US 11,816,684 B2
Method, apparatus, and computer-readable medium for determining customer adoption based on monitored data
Ansa Sekharan, Saratoga, CA (US); Ashok Gunasekaran, Saratoga, CA (US); Kali Prasad Vittala, Bangalore (IN); Arjun Krishnamoorthy, Bangalore (IN); Vivekanand Kompella, Sunnyvale, CA (US); and Rengarajan Margasahayam, Sunnyvale, CA (US)
Assigned to Informatica LLC, Redwood City, CA (US)
Filed by Informatica LLC, Redwood City, CA (US)
Filed on Sep. 23, 2019, as Appl. No. 16/578,719.
Prior Publication US 2021/0090095 A1, Mar. 25, 2021
Int. Cl. G06Q 30/0201 (2023.01); G06N 20/00 (2019.01)

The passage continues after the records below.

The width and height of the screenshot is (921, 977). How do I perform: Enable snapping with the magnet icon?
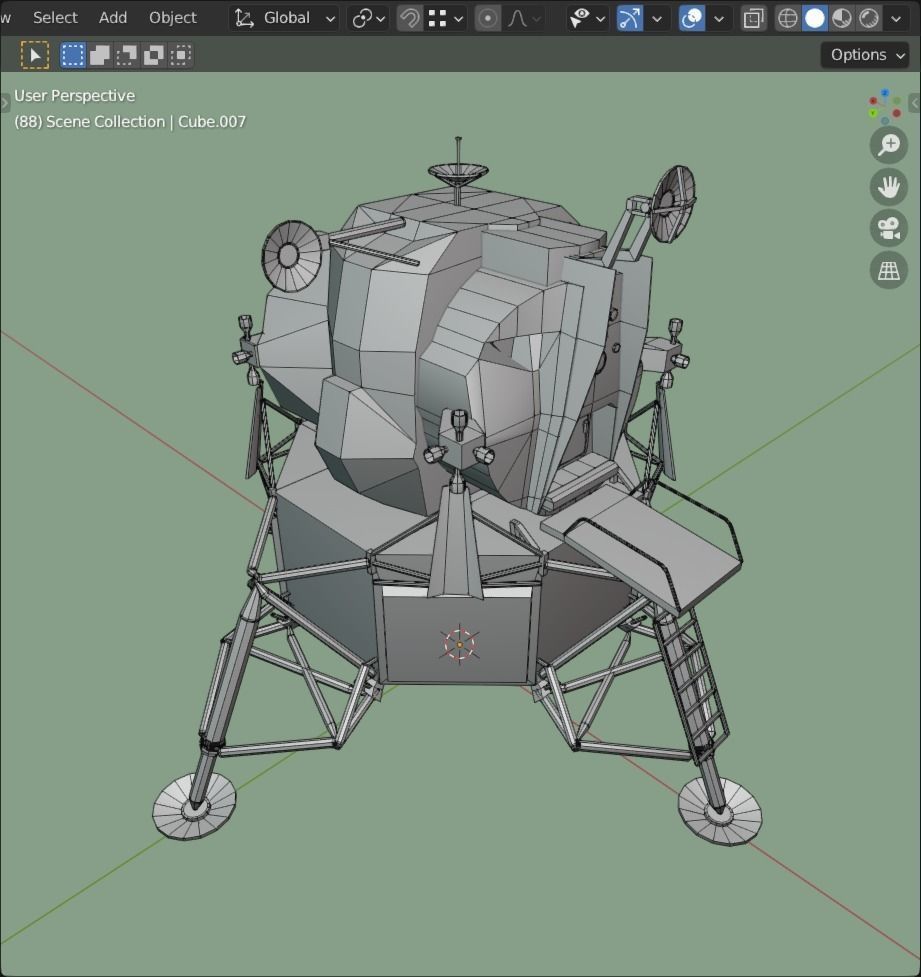coord(409,17)
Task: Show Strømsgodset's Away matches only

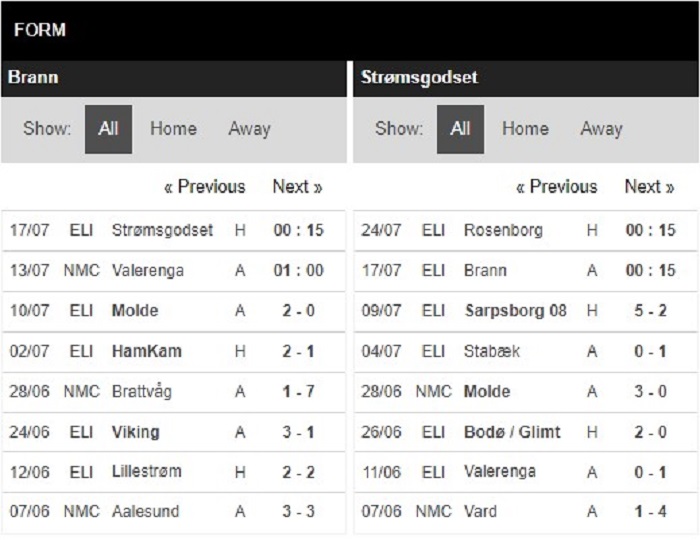Action: (601, 129)
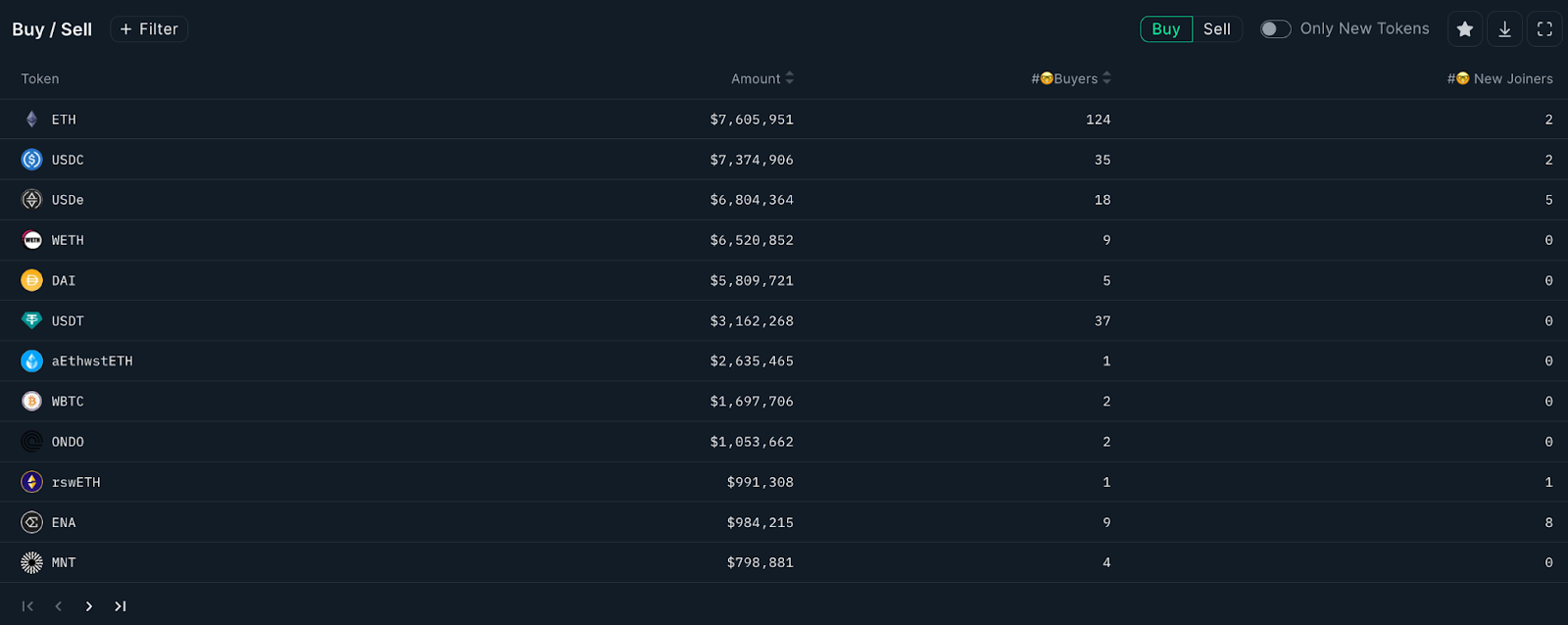The height and width of the screenshot is (625, 1568).
Task: Open fullscreen view with expand icon
Action: click(1544, 28)
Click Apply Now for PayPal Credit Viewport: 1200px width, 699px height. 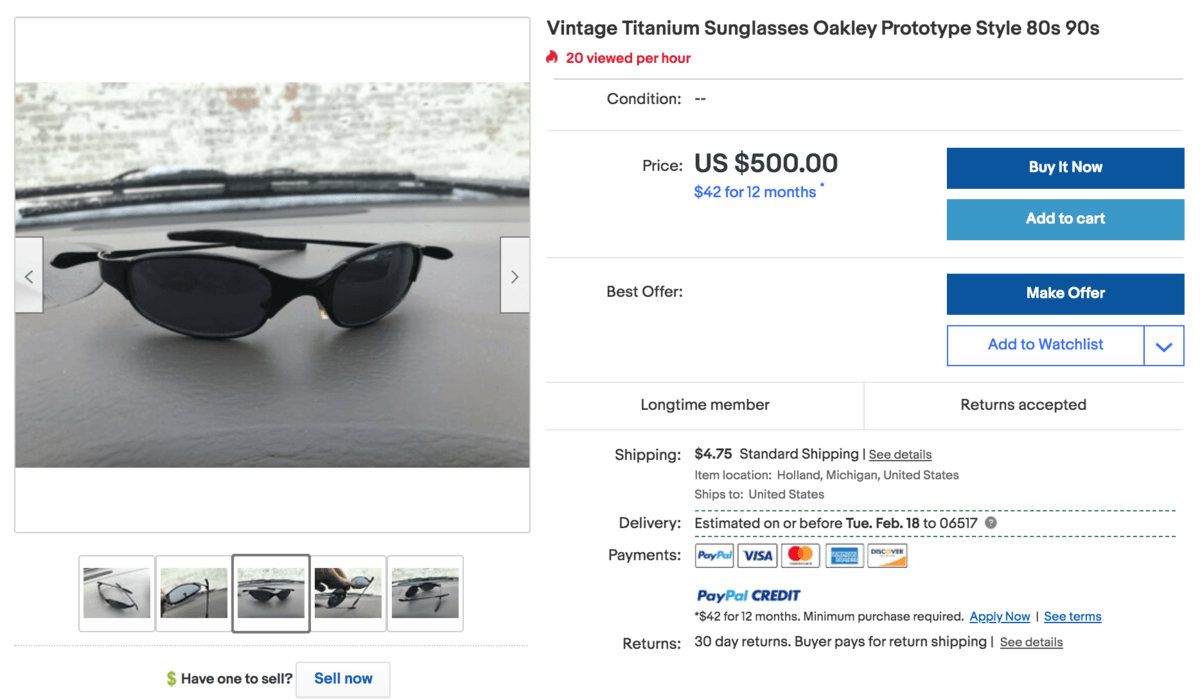pyautogui.click(x=1000, y=617)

CPC G06Q 30/0201 (2013.01) [G06N 20/00 (2019.01)] 16 Claims
OG exemplary drawing
 
1. A method executed by one or more computing devices on a computer network for determining customer adoption based on monitored data, the method comprising:
receiving, by at least one of the one or more computing devices, one or more product usage parameters from a product data store on the computer network, each product usage parameter corresponding to usage of a product in one or more products by a customer and being determined based at least in part on tracking, by one or more first monitoring agents executing on the computer network and communicatively coupled to the product data store, usage of the product by the customer over a predetermined time period;
storing, by at least one of the one or more computing devices, a customer profile for the customer comprising one or more customer parameters, the one or more customer parameters being determined based at least in part on customer information stored in a customer database on the computer network;
receiving, by at least one of the one or more computing devices, one or more service parameters from a customer support data store on the computer network, each service parameter corresponding to a support service provided to the customer for the product and being determined based at least in part on tracking, by one or more second monitoring agents executing on the computer network and communicatively coupled to the customer support data store, support services provided to the customer for the product over the predetermined time period;
generating, by at least one of the one or more computing devices, a usage-based adoption score by applying a machine learning model to the one or more product usage parameters and the customer profile, wherein the machine learning model is trained by applying the machine learning model to a training data set comprising a plurality of previous product usage parameters, a plurality of previous customer profiles, a plurality of previous service parameters, and a plurality of previous product adoption scores;
generating, by at least one of the one or more computing devices, a services index corresponding to the one or more service parameters based at least in part on one or more linear-weighted moving average scores corresponding to the one or more service parameters, the one or more linear weighted moving average scores comprising a weighted average of recency and frequency of the one or more service parameters;
generating, by at least one of the one or more computing devices, a product adoption score by adjusting the usage-based adoption score based at least in part on the services index and a services index weighting assigned to the services index.